Progressive rock was at the height of its popularity when Jethro Tull released their fourth album, “Aqualung”. While Ian Anderson and the rest of the band members considered “Aqualung” to be merely a collection of songs, music critics tried to relate all the songs together and constantly referred to it as a grand concept album in their reviews. Feeling the critics were obsessed with concept albums, Jethro Tull decided to give them something to write about; fabricating the most grandiose of progressive rock concept albums. And thus was born Gerald (Little Milton) Bostock.

Gerald Bostock was only 8 years old when he wrote his epic poem, “Thick as a Brick”. It won a highly distinguished poetry contest in Britain. However, the poem was later disqualified because it was decided that it presented an “extremely unwholesome attitude towards life, his God and country”. On top of that, after reading his poem on the BBC, Little Milton used a four-letter expletive during the interview that follwed. The whole situation created a huge controversy in the art community, as well as with general public. Jethro Tull decided to use Bostock’s poem as the lyrics to their new album, putting it to music.

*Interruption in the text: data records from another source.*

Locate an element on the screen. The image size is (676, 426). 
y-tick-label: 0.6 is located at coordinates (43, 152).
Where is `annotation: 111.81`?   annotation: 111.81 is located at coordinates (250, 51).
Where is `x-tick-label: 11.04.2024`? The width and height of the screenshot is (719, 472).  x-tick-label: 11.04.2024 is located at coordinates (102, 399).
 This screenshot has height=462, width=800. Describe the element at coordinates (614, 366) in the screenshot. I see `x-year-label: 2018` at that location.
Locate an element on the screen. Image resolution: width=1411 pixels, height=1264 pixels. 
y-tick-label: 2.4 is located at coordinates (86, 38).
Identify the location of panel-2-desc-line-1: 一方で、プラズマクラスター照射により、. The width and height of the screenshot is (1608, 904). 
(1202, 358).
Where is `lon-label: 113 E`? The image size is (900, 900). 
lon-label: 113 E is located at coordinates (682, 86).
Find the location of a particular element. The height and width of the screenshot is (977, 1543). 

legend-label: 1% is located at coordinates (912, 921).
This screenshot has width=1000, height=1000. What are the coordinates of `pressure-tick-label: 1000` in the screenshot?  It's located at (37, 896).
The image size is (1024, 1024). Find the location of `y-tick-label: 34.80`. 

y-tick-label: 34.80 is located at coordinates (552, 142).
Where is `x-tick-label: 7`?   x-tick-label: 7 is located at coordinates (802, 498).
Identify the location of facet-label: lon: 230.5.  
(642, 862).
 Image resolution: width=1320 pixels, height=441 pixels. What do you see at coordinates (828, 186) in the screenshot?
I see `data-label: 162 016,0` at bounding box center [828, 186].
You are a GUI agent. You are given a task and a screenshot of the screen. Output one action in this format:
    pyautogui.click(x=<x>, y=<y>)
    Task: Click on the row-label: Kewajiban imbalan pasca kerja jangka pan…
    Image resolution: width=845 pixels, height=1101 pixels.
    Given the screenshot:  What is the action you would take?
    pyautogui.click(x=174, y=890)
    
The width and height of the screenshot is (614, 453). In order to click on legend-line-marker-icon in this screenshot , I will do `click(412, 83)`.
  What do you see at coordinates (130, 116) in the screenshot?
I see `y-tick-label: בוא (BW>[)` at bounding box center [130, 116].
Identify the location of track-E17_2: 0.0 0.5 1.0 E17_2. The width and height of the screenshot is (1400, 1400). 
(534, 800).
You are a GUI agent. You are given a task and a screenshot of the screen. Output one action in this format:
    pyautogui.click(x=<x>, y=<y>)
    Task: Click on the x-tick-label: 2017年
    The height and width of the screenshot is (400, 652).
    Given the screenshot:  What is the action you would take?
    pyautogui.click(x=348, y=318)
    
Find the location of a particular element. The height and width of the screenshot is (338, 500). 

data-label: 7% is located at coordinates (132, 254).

But none of that really happened. Gerald Bostock didn’t even exist, even though Jethro Tull gave him writing credits for the lyrics on the album. The lyrics were actually written by Jethro Tull’s front man and flutist Ian Anderson.

The original release of “Thick as a Brick” came in a rather elaborate package which included pages from a newspaper inside. Among other stories in the paper, there was of course, an article about the whole Gerald (Little Milton) Bostock controversy.

A lot of critics and record buyers didn’t get the joke at first. They thought the whole story “Thick as a Brick” story was real. I’m sure most people who were gullible enough to fall for the hoax never admitted it afterwards. But the critics who wrote about it…well, I guess the joke was on them.